Work to be completed
Please repeat exactly the lines from the one containing "Click the red power exit icon" through the last line of the records below, both included, and leave out any pictures.

Study material
══════════════════════════════

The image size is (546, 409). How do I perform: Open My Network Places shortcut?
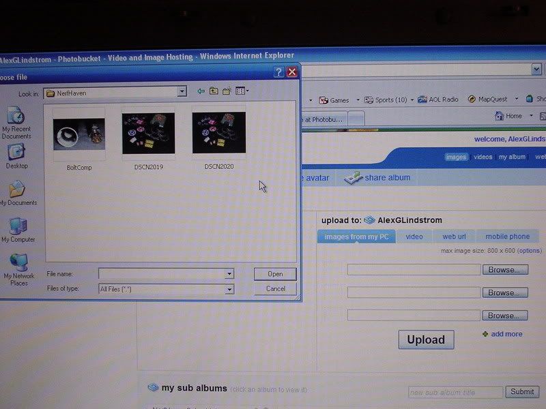coord(19,267)
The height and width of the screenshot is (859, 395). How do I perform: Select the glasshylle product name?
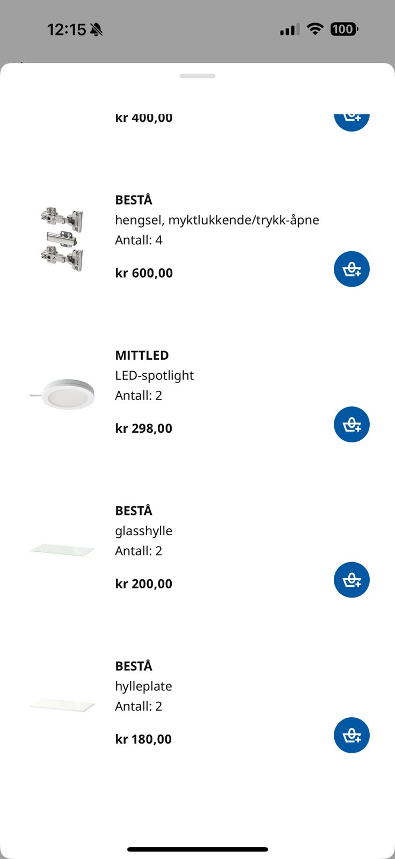coord(143,531)
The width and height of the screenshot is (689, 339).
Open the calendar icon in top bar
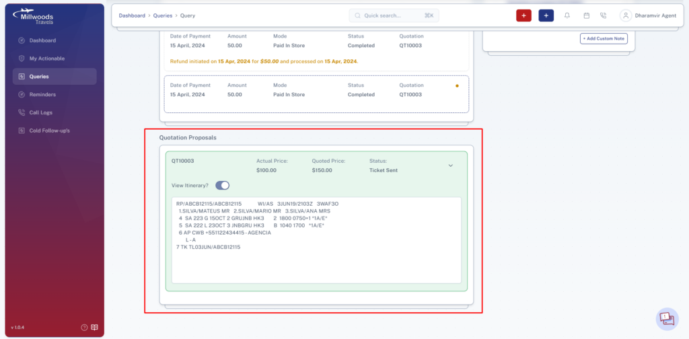coord(586,15)
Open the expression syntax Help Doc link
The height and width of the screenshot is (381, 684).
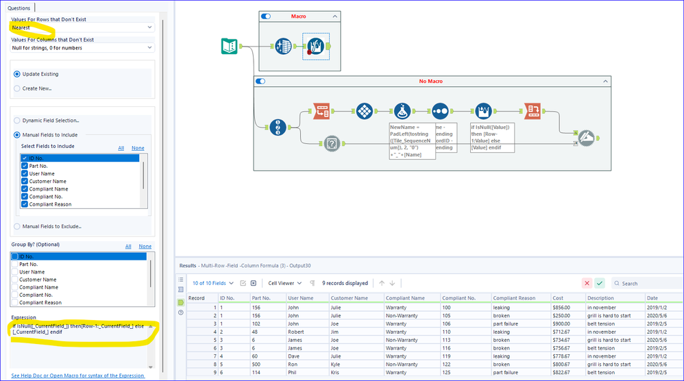[x=77, y=376]
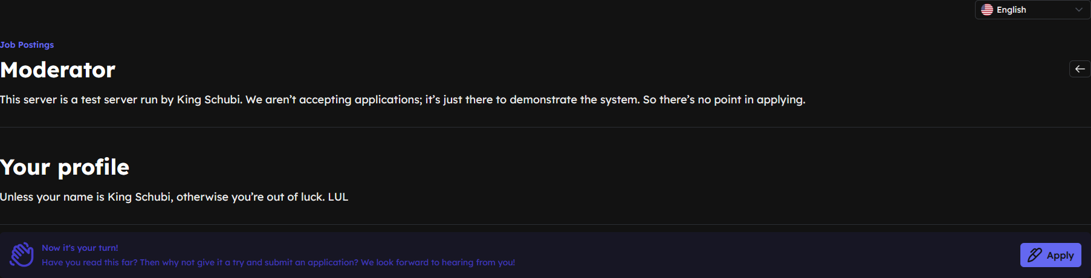Click the divider line under the profile section
1091x278 pixels.
[x=545, y=225]
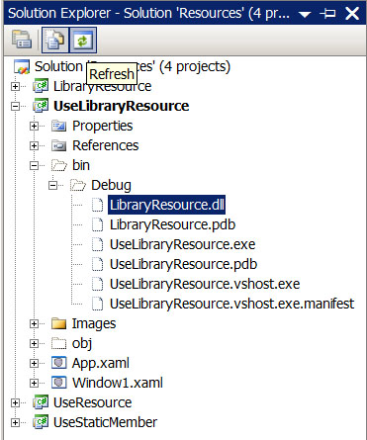The width and height of the screenshot is (367, 440).
Task: Expand the UseStaticMember project
Action: coord(15,422)
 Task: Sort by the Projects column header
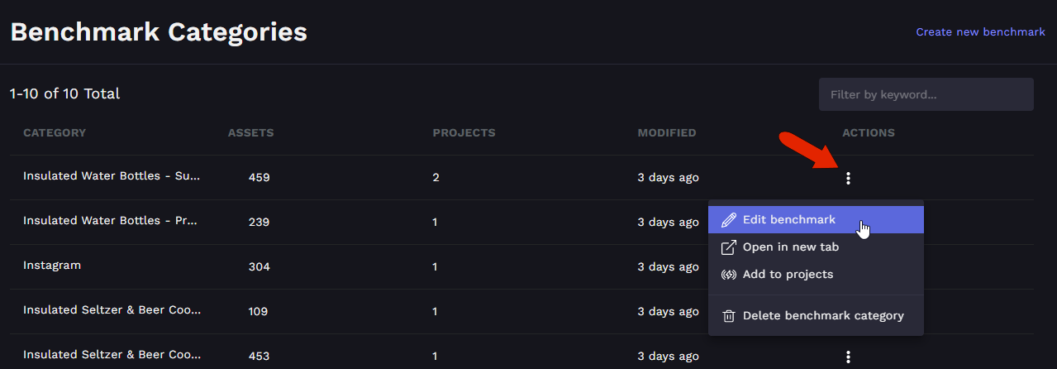[464, 133]
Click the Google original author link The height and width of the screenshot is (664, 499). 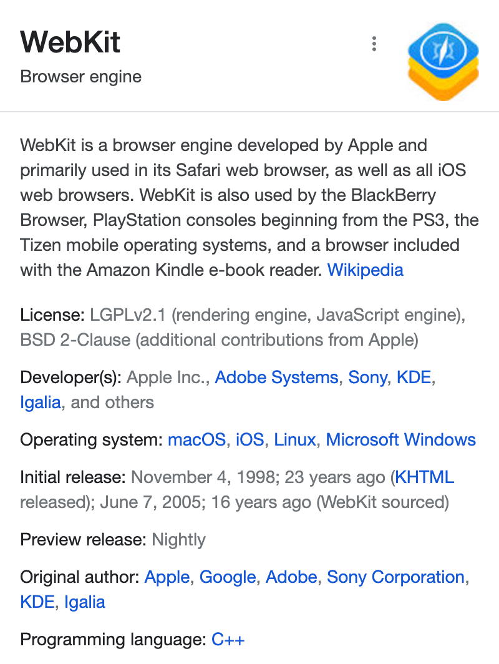[228, 577]
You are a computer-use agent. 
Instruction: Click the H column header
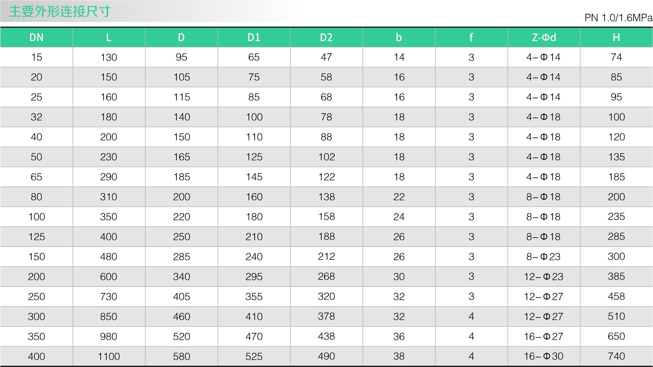pyautogui.click(x=616, y=37)
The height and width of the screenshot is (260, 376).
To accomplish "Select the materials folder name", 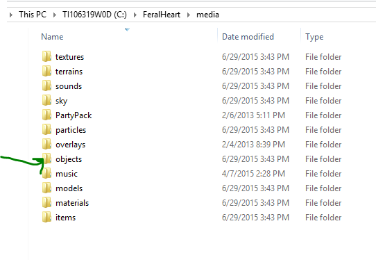I will 72,203.
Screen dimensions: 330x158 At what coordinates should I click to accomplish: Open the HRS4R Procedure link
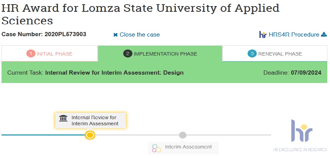tap(294, 35)
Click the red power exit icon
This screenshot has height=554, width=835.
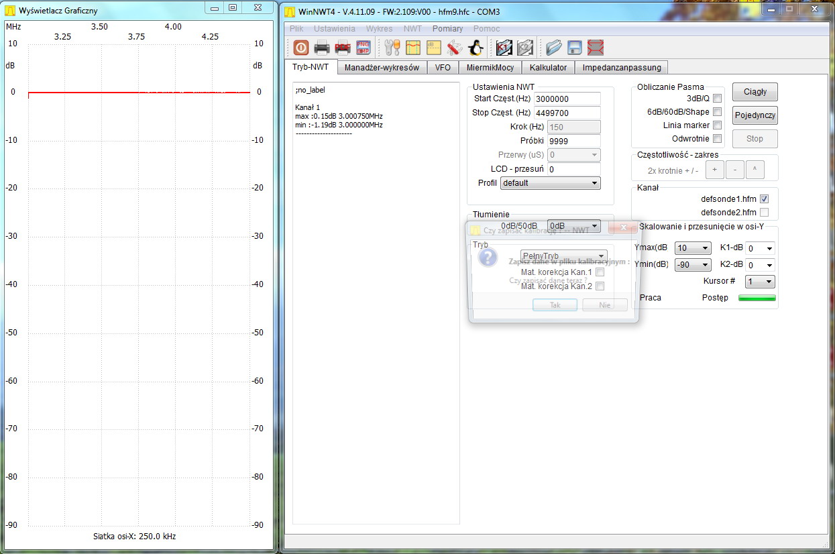point(300,48)
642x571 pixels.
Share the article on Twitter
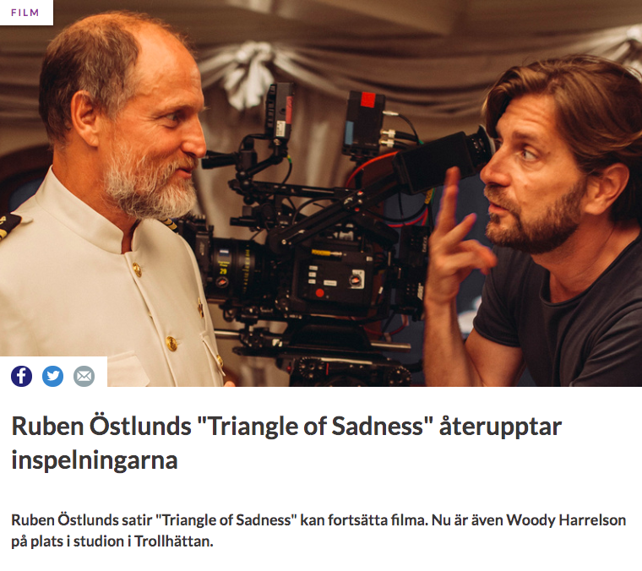(x=53, y=376)
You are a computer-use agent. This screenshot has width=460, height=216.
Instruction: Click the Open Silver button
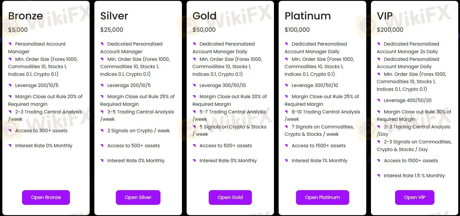(x=138, y=197)
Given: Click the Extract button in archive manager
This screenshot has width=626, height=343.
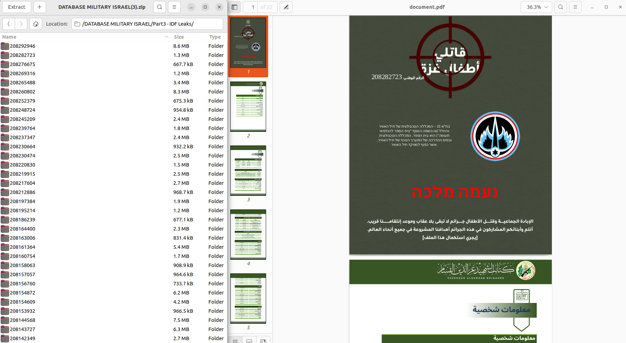Looking at the screenshot, I should 17,7.
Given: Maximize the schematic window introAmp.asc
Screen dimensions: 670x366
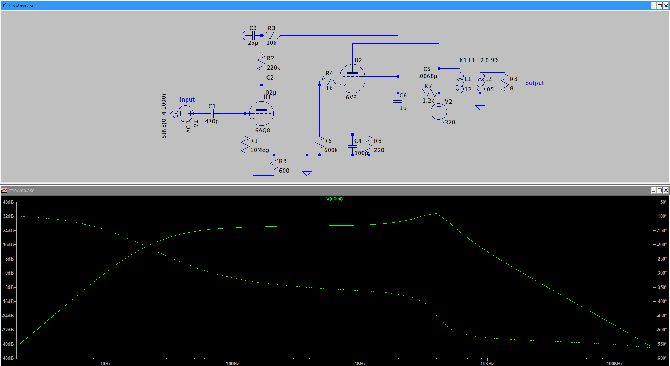Looking at the screenshot, I should [659, 6].
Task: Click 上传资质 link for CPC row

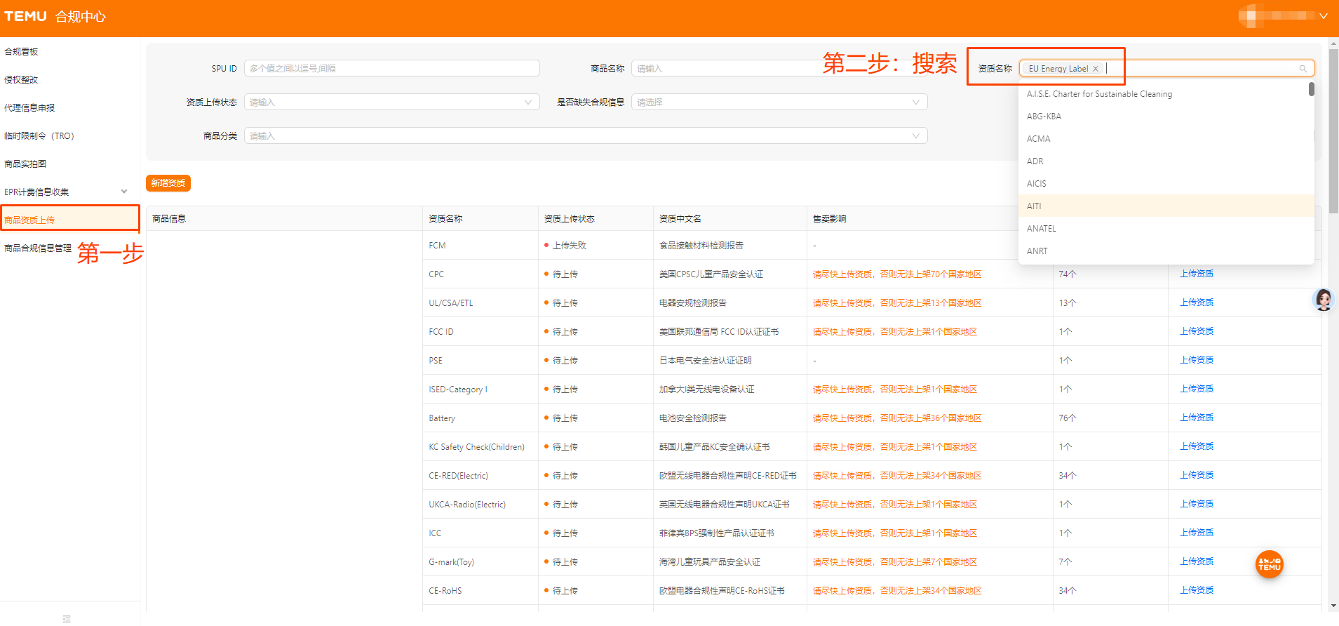Action: pyautogui.click(x=1196, y=274)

══════════════════════════════

Answer box
Click the red power exit icon
This screenshot has height=554, width=835.
point(300,48)
642x571 pixels.
Share the article on Twitter
(x=53, y=376)
You are a computer-use agent. This screenshot has width=460, height=216.
Instruction: Click the Open Silver button
(x=138, y=197)
Given: Click the Extract button in archive manager
This screenshot has width=626, height=343.
Looking at the screenshot, I should 17,7.
Given: Maximize the schematic window introAmp.asc
Screen dimensions: 670x366
Looking at the screenshot, I should [659, 6].
Task: Click 上传资质 link for CPC row

Action: pyautogui.click(x=1196, y=274)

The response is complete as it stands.